Data section:
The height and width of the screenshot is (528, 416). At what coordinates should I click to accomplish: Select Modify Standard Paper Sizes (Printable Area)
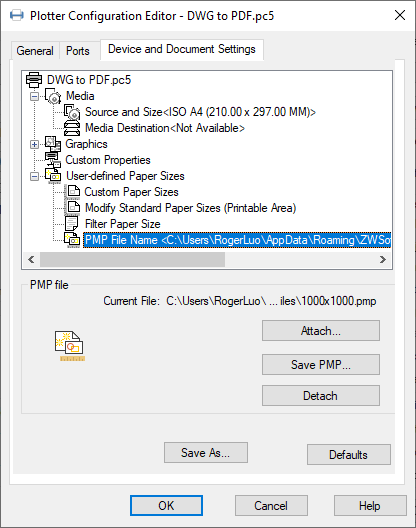click(191, 208)
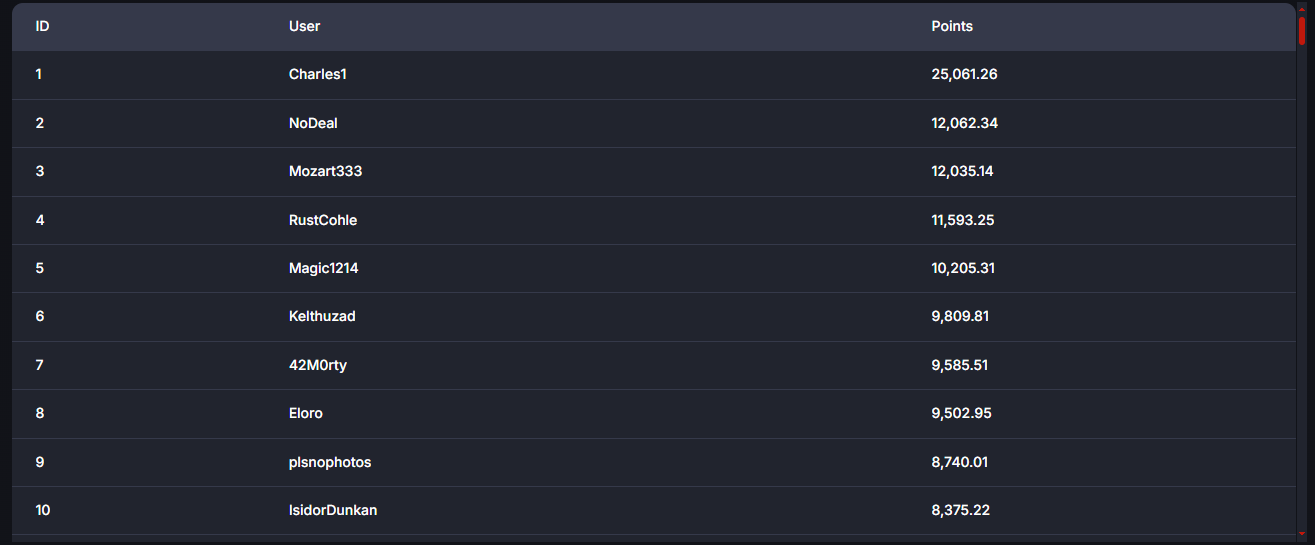Open IsidorDunkan user entry
Viewport: 1315px width, 545px height.
(x=333, y=510)
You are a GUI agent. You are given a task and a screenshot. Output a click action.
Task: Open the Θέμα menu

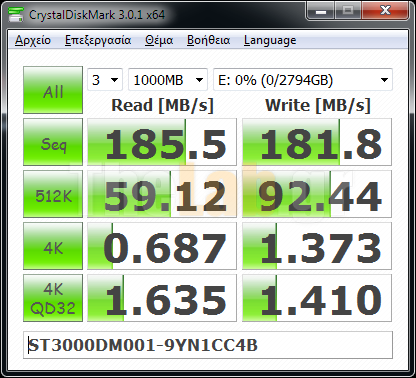click(x=159, y=40)
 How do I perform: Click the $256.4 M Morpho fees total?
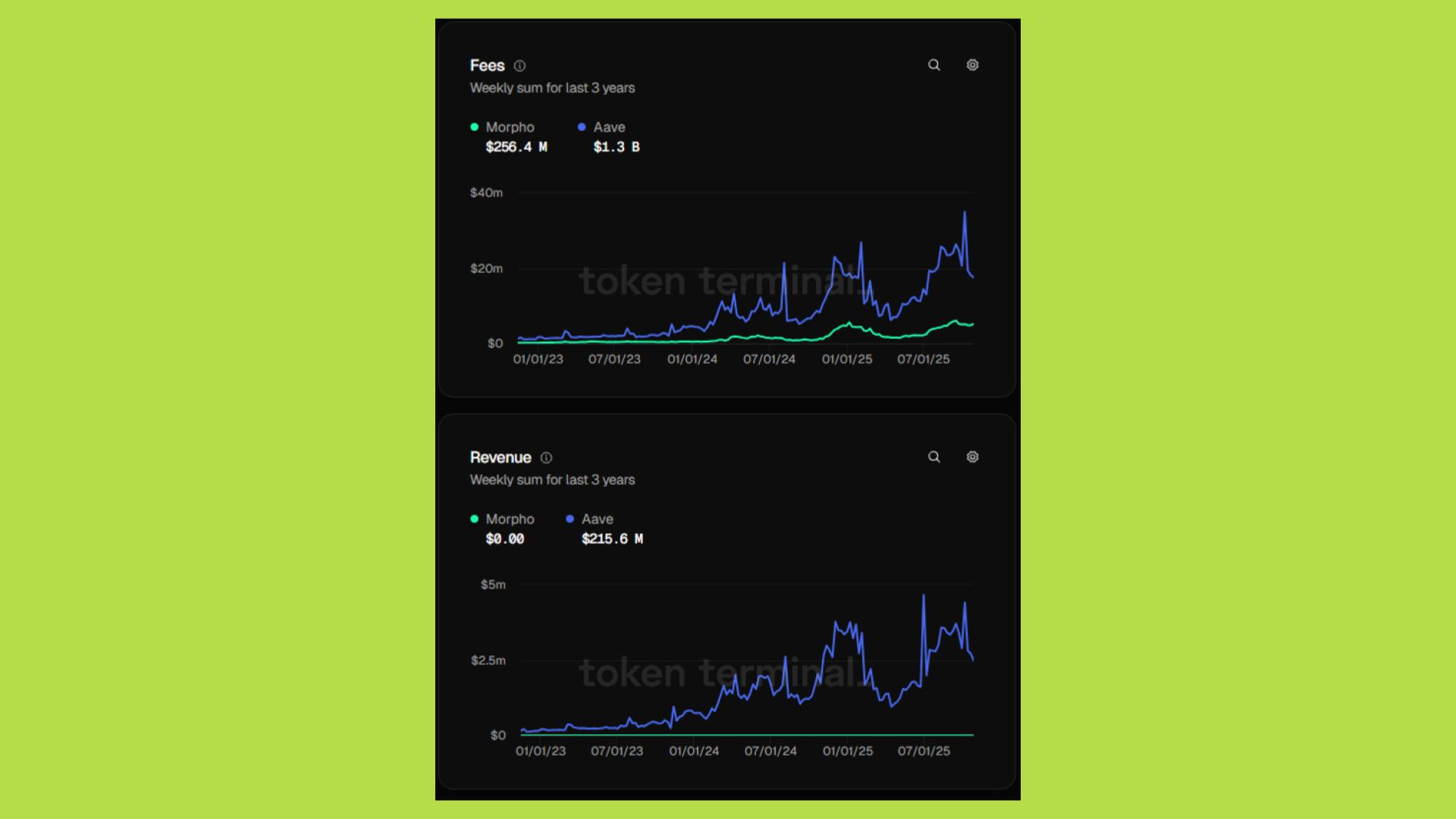pos(516,147)
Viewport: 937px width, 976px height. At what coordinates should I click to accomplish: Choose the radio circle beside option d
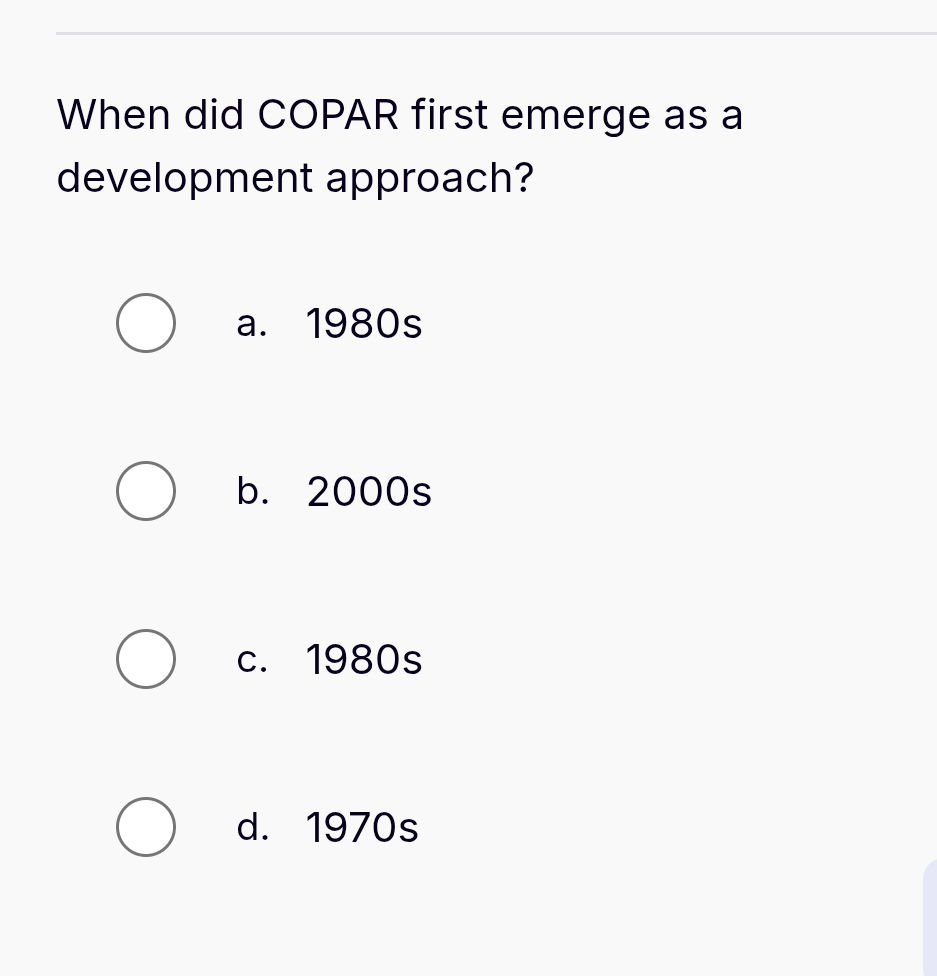pyautogui.click(x=146, y=827)
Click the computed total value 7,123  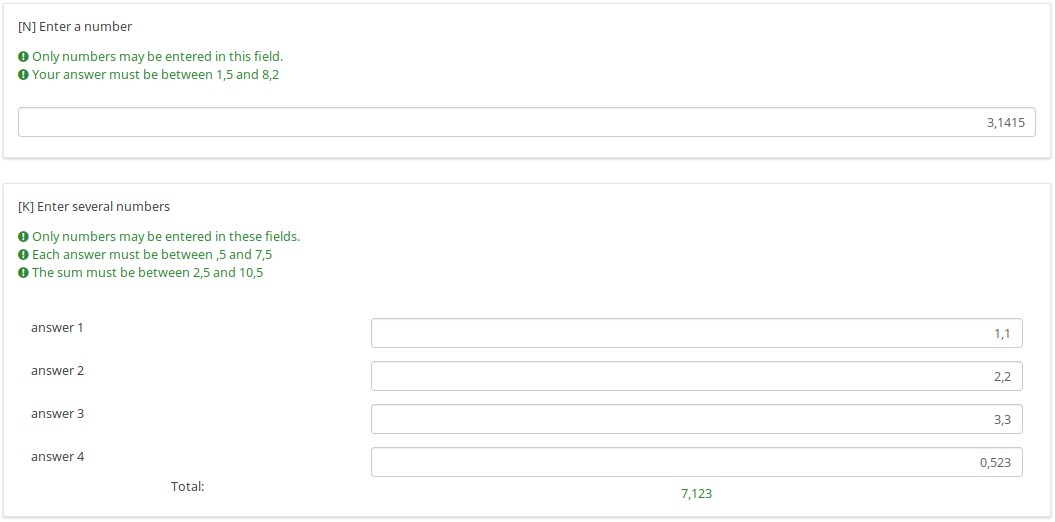[696, 494]
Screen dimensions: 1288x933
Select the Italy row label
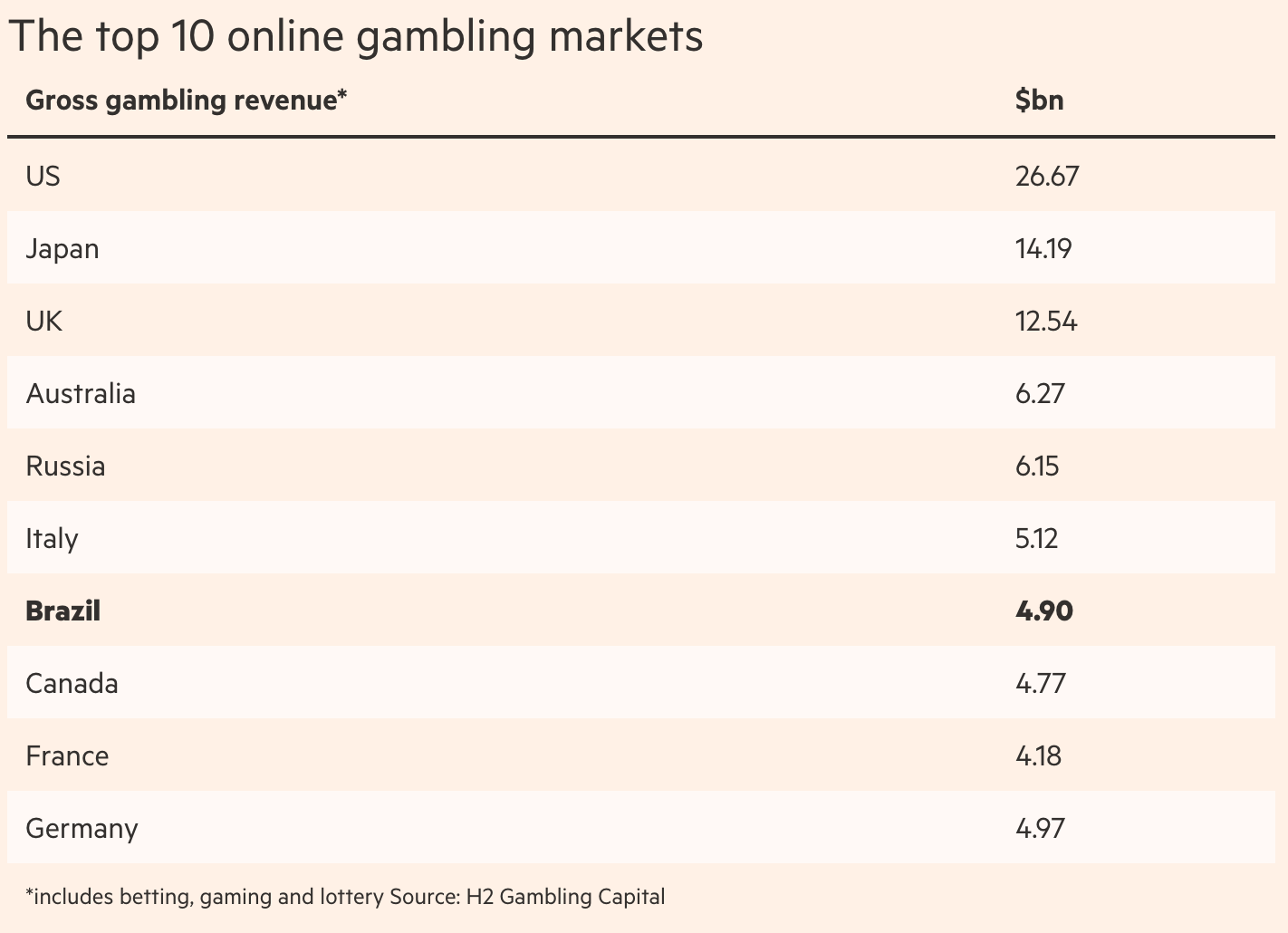52,538
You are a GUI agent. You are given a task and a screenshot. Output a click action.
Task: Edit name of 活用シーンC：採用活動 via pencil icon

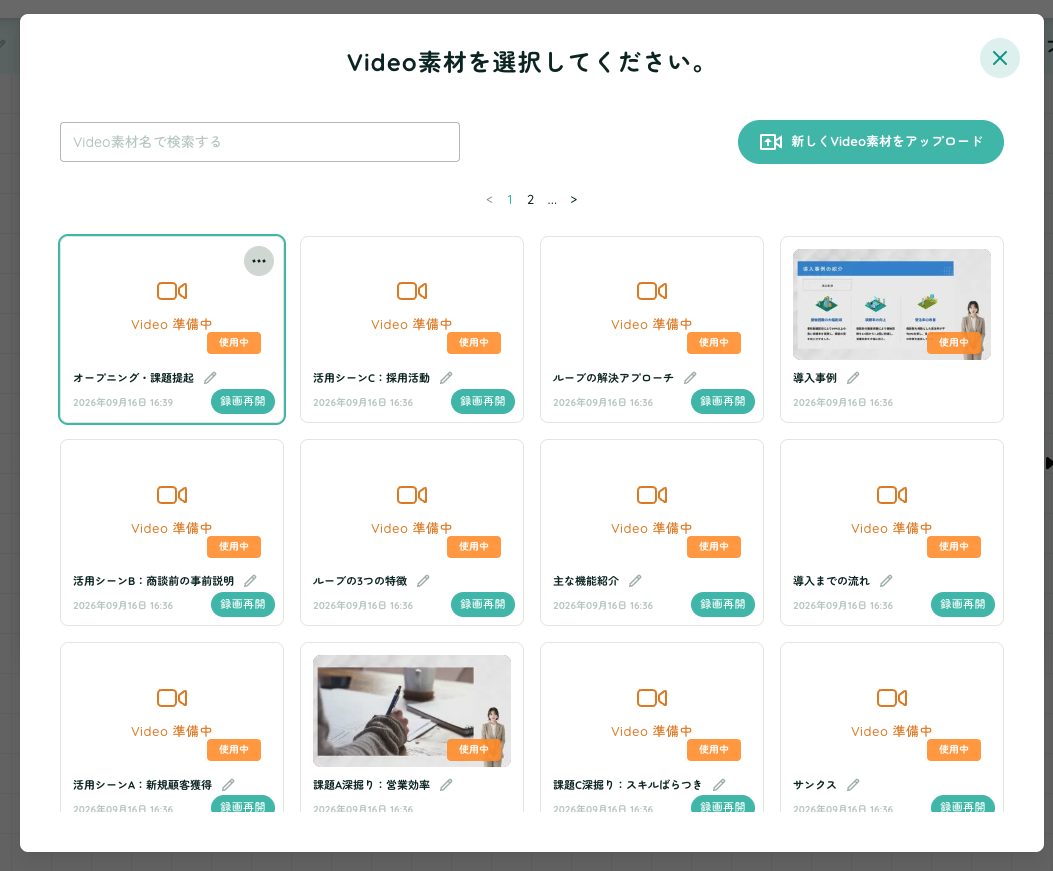coord(446,378)
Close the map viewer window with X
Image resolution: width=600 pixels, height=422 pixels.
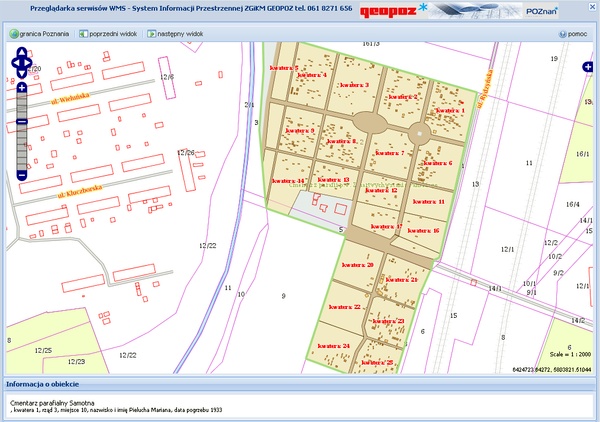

Work request:
In the records above, find the line containing "Select the Italy row label", then write out exactly that line and every later one through the last, omitting pictures.

Answer box:
Select the Italy row label
52,538
You are a GUI agent. You are given a task and a screenshot. Output a click action.
Task: Edit name of 活用シーンC：採用活動 via pencil icon

coord(446,378)
Close the map viewer window with X
Image resolution: width=600 pixels, height=422 pixels.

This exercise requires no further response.